No século 19, cerca de 1 milhão de africanos entraram na cidade pelo cais. De diversas etnias e culturas, essas pessoas precisavam se reinventar em território brasileiro – e um dos principais pilares desse processo foi o samba.
O modelo de Pequena África se expandiu pelo Rio de Janeiro conforme o trem e a malha urbana se desenvolveram na cidade, levando os sambistas a se interiorizarem. No trajeto cotidiano entre a casa e o trabalho, o samba no trem foi instaurado como um momento de divertimento, impulsionado em 1920 por Paulo da Portela, o fundador da Portela.
No final do século, a prática passaria a fazer parte do calendário da cidade por meio do projeto Pagode do Trem, pensado por Marquinhos de Oswaldo Cruz, na década de 1990.
Como fruto das reuniões no centro da cidade, surgiram diversos artistas, entre eles o grupo Oito Batutas, formado em 1919 a partir do convite de Isaac Frankel. Após assistir a uma apresentação de Donga e Pixinguinha no Carnaval, o gerente do Palais pediu que a dupla se juntasse a outros seis músicos para estrear em apresentações no cinema carioca.
A fama do grupo na década de 1920 os levou a uma turnê em Paris, onde tiveram contato com bandas de jazz norte-americanas. “Eles também estavam antenados com o que o mundo estava pensando nessa época, pensavam sua própria ideia de modernidade a partir da sua experiência”, analisa Vinicius Natal. A viagem ocorreu no mesmo ano da Semana de Arte Moderna de 1922.
Laços comunitários
Para existir, o samba se pautou em redes de sociabilidade que foram fundamentais para a preservação dessa cultura até os dias de hoje, como as Casas de Angu, Casas de Candomblé e os quintais das tias baianas. Mulheres negras e, em geral, mais velhas, as tias eram cozinheiras, quituteiras e rezadeiras que chegaram da Bahia em meados do século 19 e que, com o tempo, se tornaram cada vez mais importantes para as escolas de samba.
Um dos quintais mais conhecidos foi o da Tia Ciata, espaço onde sambistas, jongueiros, macumbeiros e demais praticantes da música negra se reuniam para cerimônias e trocas culturais. “O principal lugar para você pesquisar samba é na casa dos sambistas, porque é lá que está a maior parte da memória.

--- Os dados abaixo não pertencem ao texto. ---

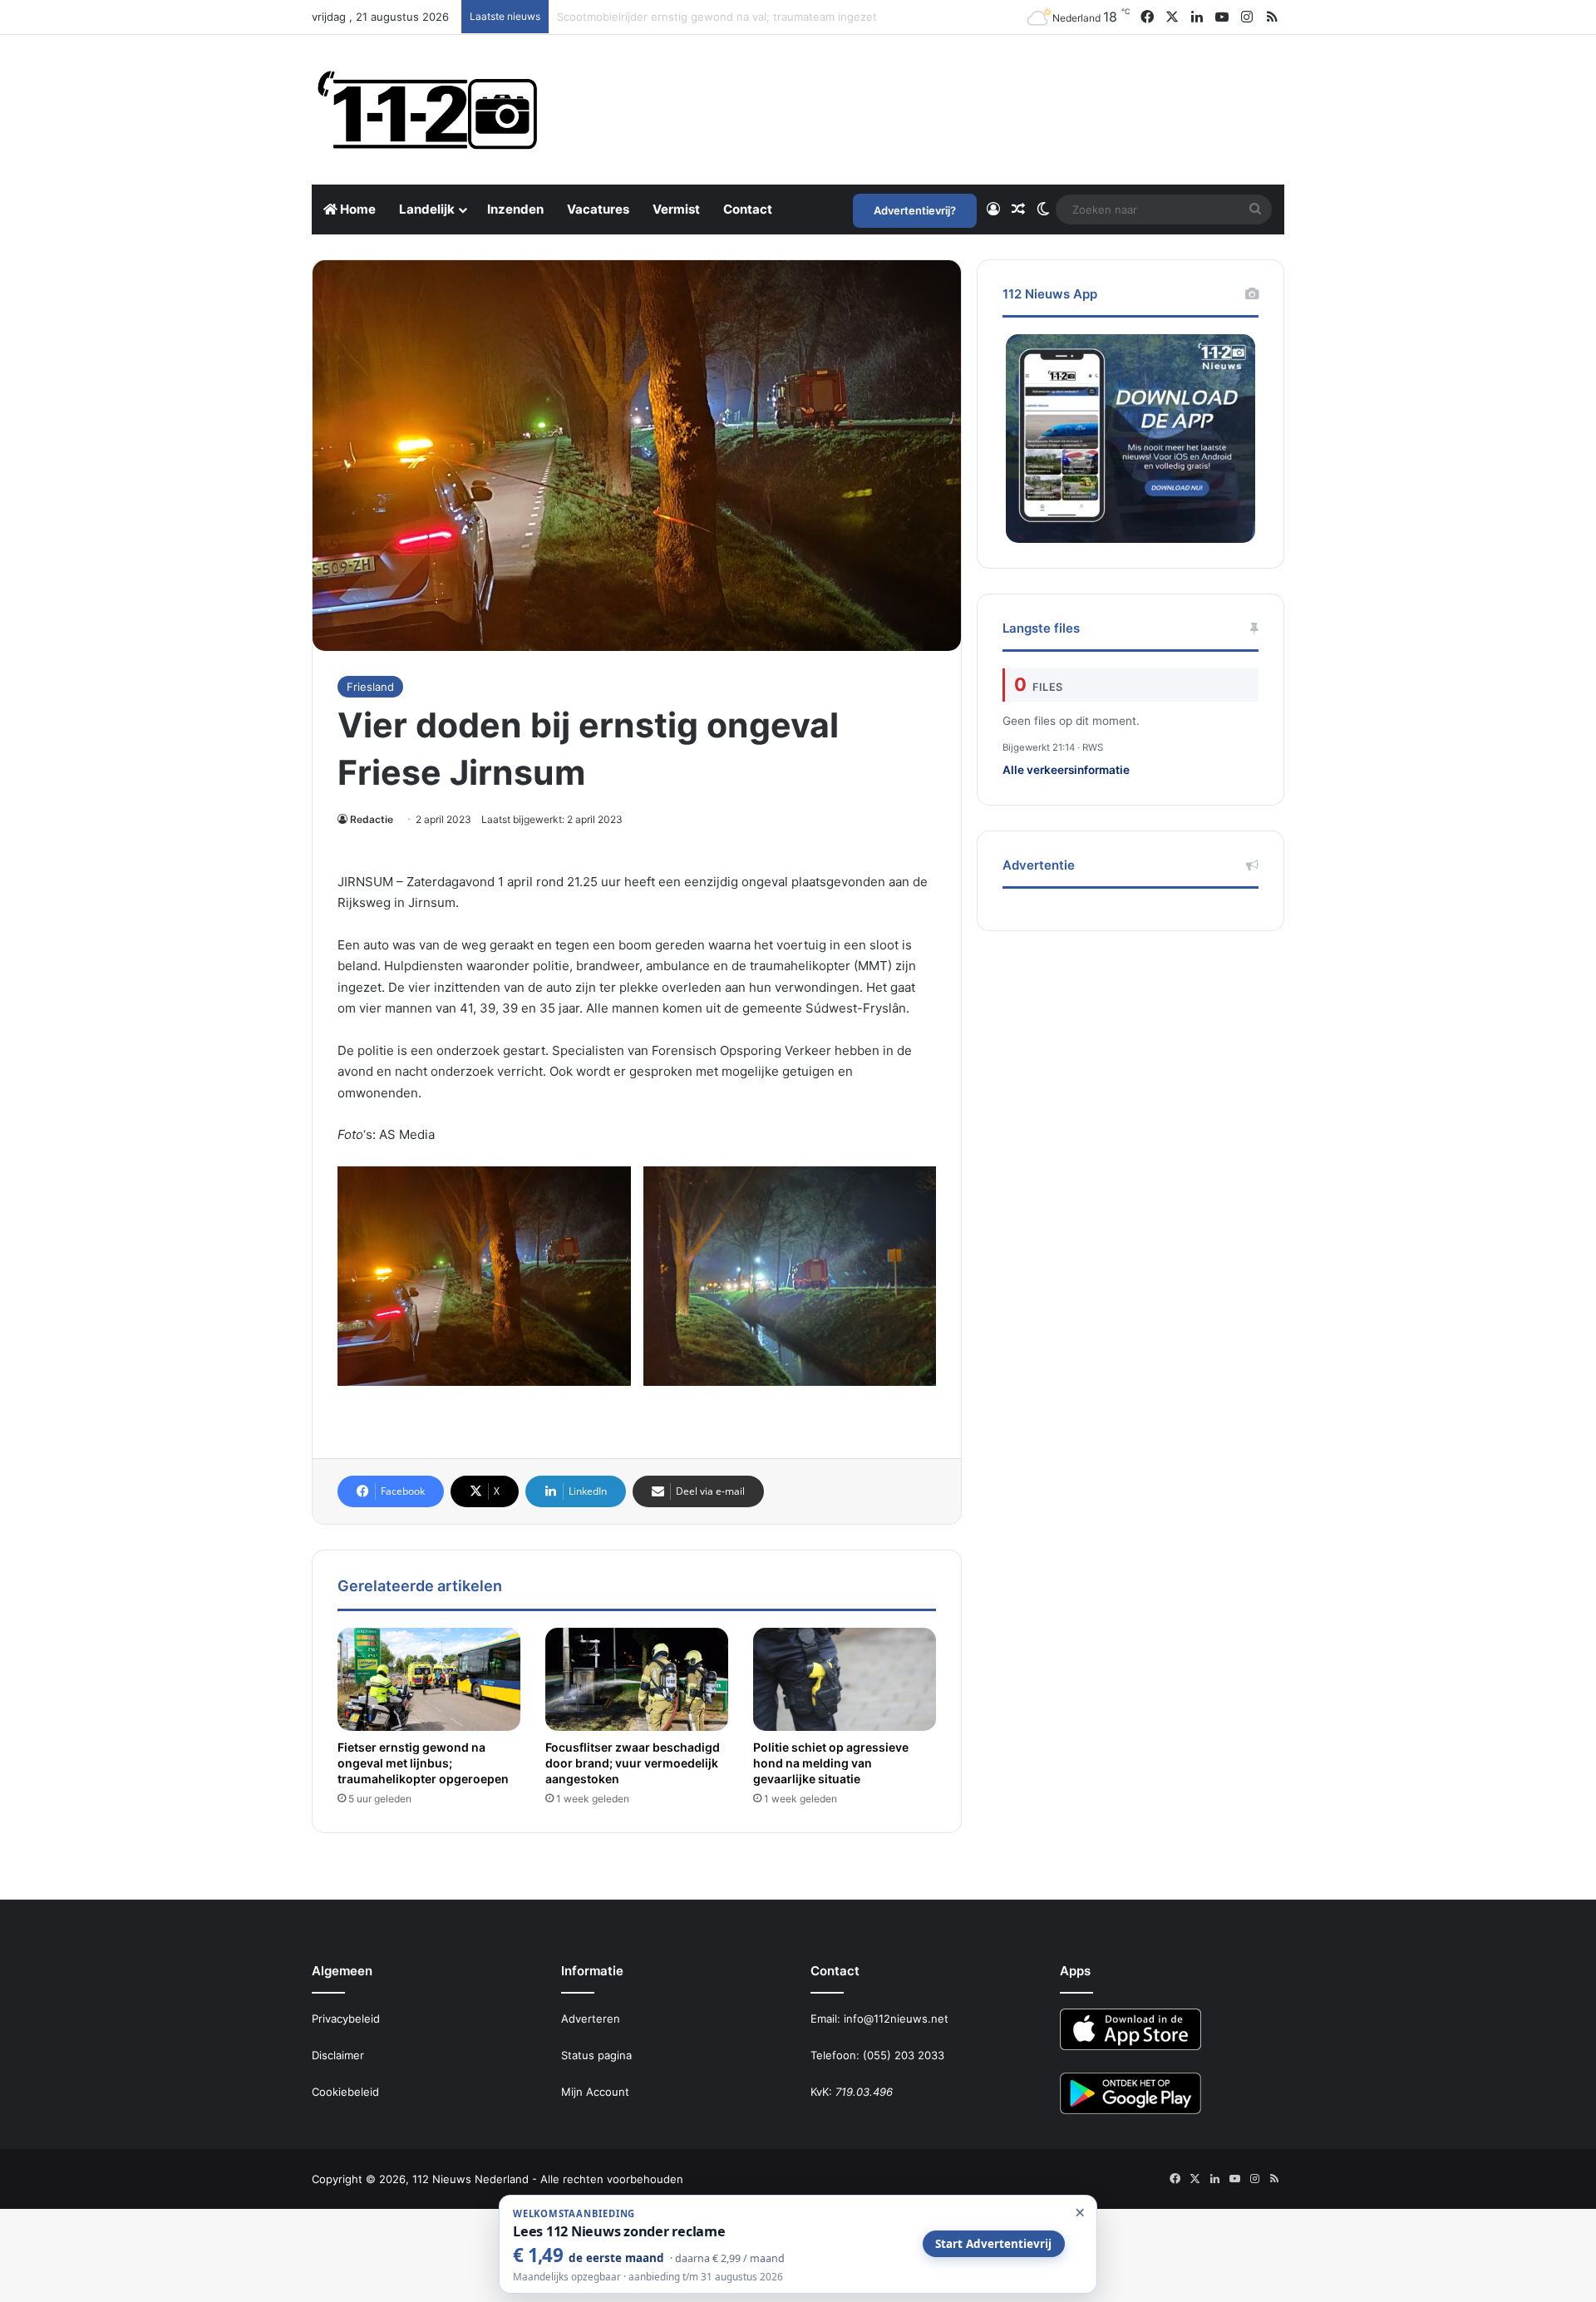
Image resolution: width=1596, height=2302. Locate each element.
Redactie (371, 819)
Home (356, 209)
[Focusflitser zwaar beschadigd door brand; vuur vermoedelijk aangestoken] (636, 1679)
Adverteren (590, 2018)
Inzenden (515, 209)
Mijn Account (595, 2091)
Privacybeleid (346, 2018)
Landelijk (427, 209)
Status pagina (596, 2055)
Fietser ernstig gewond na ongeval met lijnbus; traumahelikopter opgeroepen (759, 16)
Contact (747, 209)
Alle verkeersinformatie (1066, 769)
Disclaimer (338, 2055)
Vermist (676, 209)
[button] (484, 1276)
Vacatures (598, 209)
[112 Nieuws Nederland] (428, 109)
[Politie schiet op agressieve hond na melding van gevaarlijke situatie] (844, 1679)
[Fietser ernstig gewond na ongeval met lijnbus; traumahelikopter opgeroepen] (428, 1679)
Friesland (370, 686)
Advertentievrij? (915, 210)
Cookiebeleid (345, 2091)
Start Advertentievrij (993, 2243)
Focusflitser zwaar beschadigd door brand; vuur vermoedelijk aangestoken (632, 1763)
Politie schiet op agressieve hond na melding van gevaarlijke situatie (831, 1763)
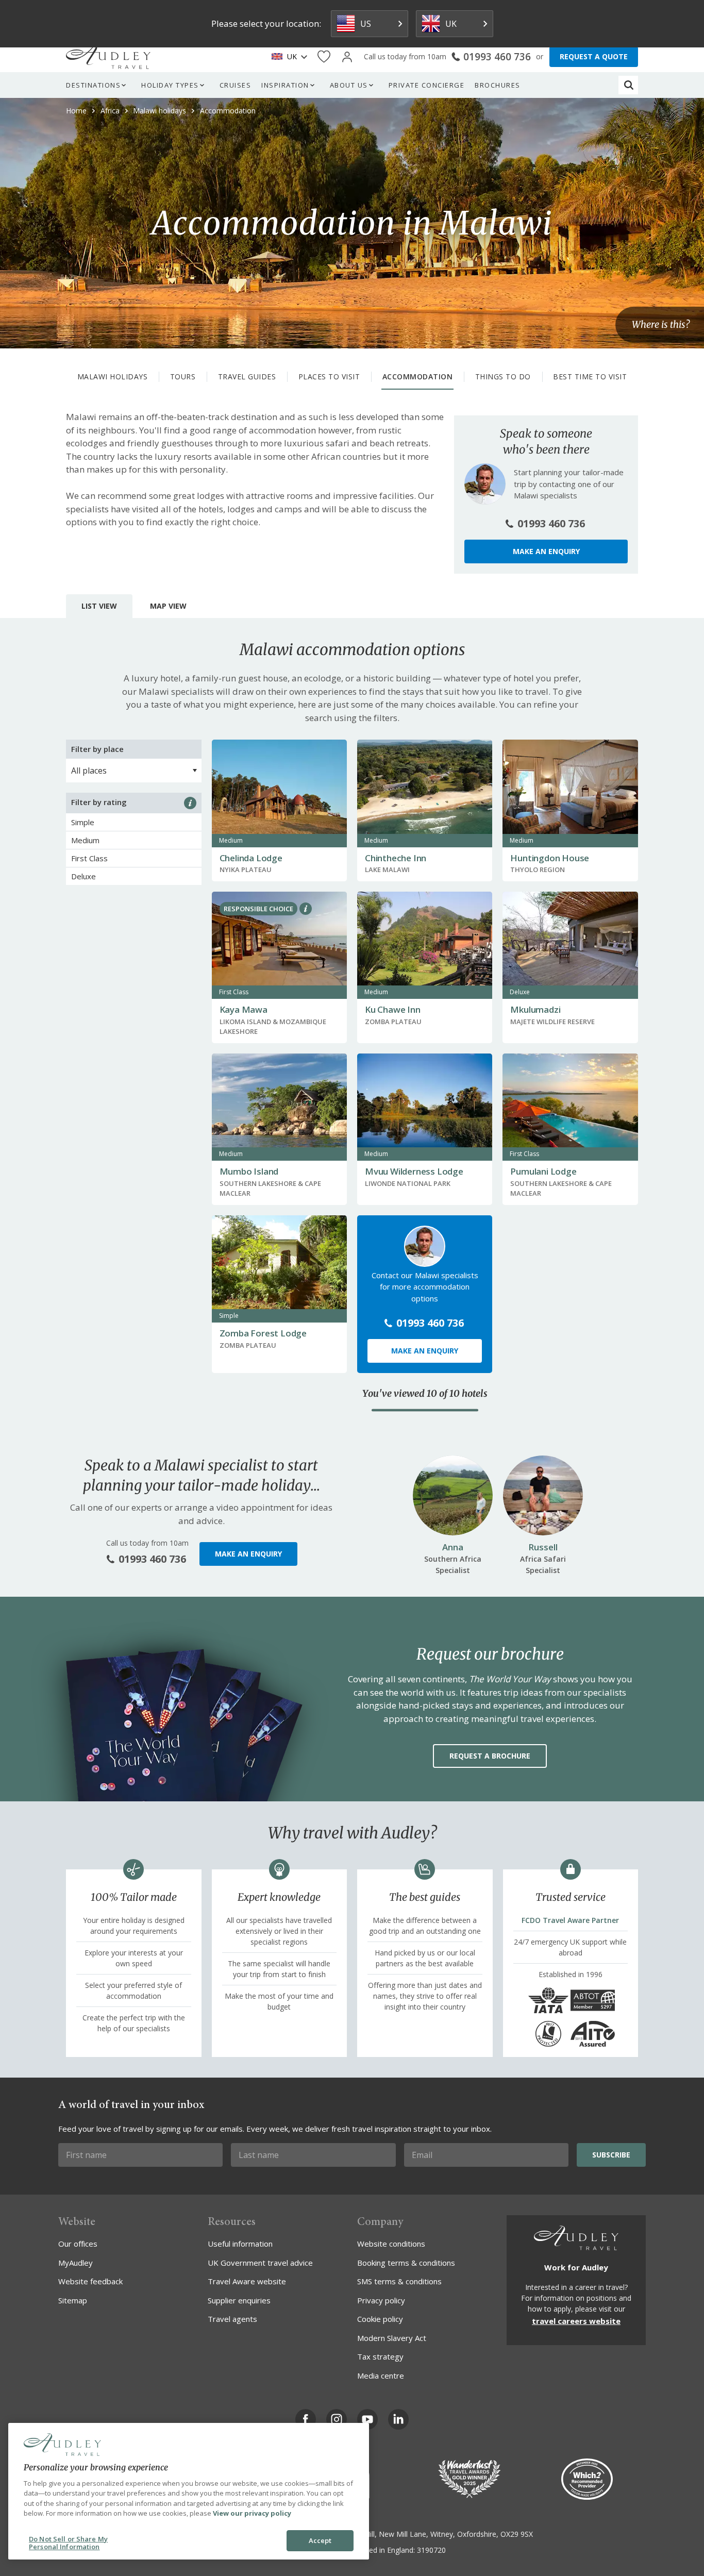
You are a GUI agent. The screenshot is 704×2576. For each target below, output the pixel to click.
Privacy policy (381, 2300)
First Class (89, 858)
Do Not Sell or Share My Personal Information (68, 2543)
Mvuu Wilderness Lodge (414, 1171)
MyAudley (75, 2262)
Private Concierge (427, 85)
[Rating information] (190, 803)
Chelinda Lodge (251, 858)
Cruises (236, 85)
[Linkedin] (398, 2419)
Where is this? (661, 325)
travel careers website (576, 2321)
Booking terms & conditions (406, 2262)
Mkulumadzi (535, 1009)
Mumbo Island (249, 1171)
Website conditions (391, 2243)
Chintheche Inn (395, 858)
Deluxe (83, 876)
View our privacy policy (252, 2513)
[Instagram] (336, 2419)
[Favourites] (323, 57)
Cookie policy (380, 2319)
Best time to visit (590, 376)
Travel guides (247, 376)
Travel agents (232, 2319)
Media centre (380, 2375)
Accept (320, 2540)
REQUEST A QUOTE (594, 56)
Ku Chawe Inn (393, 1009)
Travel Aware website (247, 2281)
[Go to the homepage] (108, 56)
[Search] (628, 85)
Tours (183, 376)
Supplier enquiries (239, 2300)
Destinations (93, 85)
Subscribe (611, 2155)
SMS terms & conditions (399, 2281)
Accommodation (417, 376)
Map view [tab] (168, 606)
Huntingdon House (549, 858)
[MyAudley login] (347, 57)
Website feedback (90, 2281)
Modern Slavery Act (391, 2338)
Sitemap (72, 2300)
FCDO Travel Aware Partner (570, 1920)
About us (349, 85)
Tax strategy (380, 2356)
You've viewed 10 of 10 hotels (425, 1394)
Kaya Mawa (243, 1009)
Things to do (503, 376)
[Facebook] (305, 2419)
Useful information (240, 2243)
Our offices (77, 2243)
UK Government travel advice (260, 2262)
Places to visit (329, 376)
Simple (82, 822)
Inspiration (285, 85)
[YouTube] (367, 2419)
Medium (85, 840)
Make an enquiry (546, 551)
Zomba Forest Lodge (263, 1333)
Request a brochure (489, 1756)
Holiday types (170, 85)
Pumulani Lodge (543, 1171)
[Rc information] (305, 908)
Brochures (498, 85)
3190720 (431, 2550)
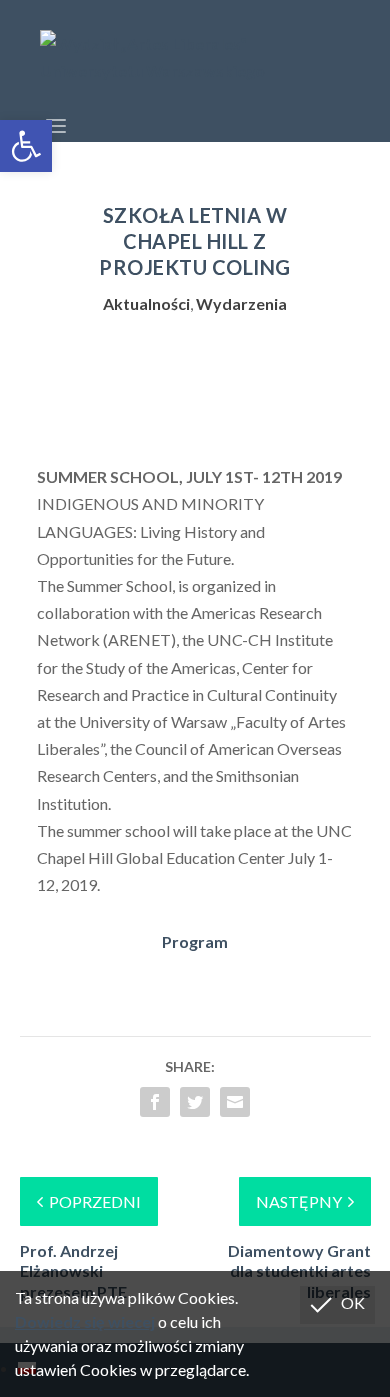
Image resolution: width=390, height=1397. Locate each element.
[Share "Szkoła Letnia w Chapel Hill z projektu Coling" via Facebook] (155, 1102)
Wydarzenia (241, 303)
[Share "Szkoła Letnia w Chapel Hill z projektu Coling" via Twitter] (195, 1102)
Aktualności (146, 303)
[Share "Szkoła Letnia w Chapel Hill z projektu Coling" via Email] (235, 1102)
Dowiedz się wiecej (85, 1321)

Essa memória vai se acumulando, com fotografias, faixas, troféus”, relata Natal.
A Tia Dodô, que foi porta-bandeira da Portela, guardava diversos objetos em sua casa no Morro da Previdência, nomeada por ela como “museu do pobre”. “Se a gente for pegar os arquivos públicos do Brasil, não tem nenhuma coleção pública exclusiva de samba, e o samba tem uma capilaridade gigantesca, você tem escolas em todos os estados do Brasil”, reforça o curador.
As redes de sociabilidade eram também uma estratégia de resistência a uma ideia do samba como prática criminosa. Em um Império que se aproximava da Proclamação da República e com a escravidão recém-abolida, mecanismos legais de controle foram criados para coibir os espaços de troca cultural de pessoas negras, a exemplo da Lei da Vadiagem.
Promulgada dois anos após a Lei Áurea, em 1890, ela determinava que uma pessoa que estivesse andando na rua e não conseguisse comprovar estar trabalhando poderia cumprir uma pena de até 30 dias. Por consequência, o batuque em praça pública era considerado crime, levando o samba e a capoeira a um status marginalizado.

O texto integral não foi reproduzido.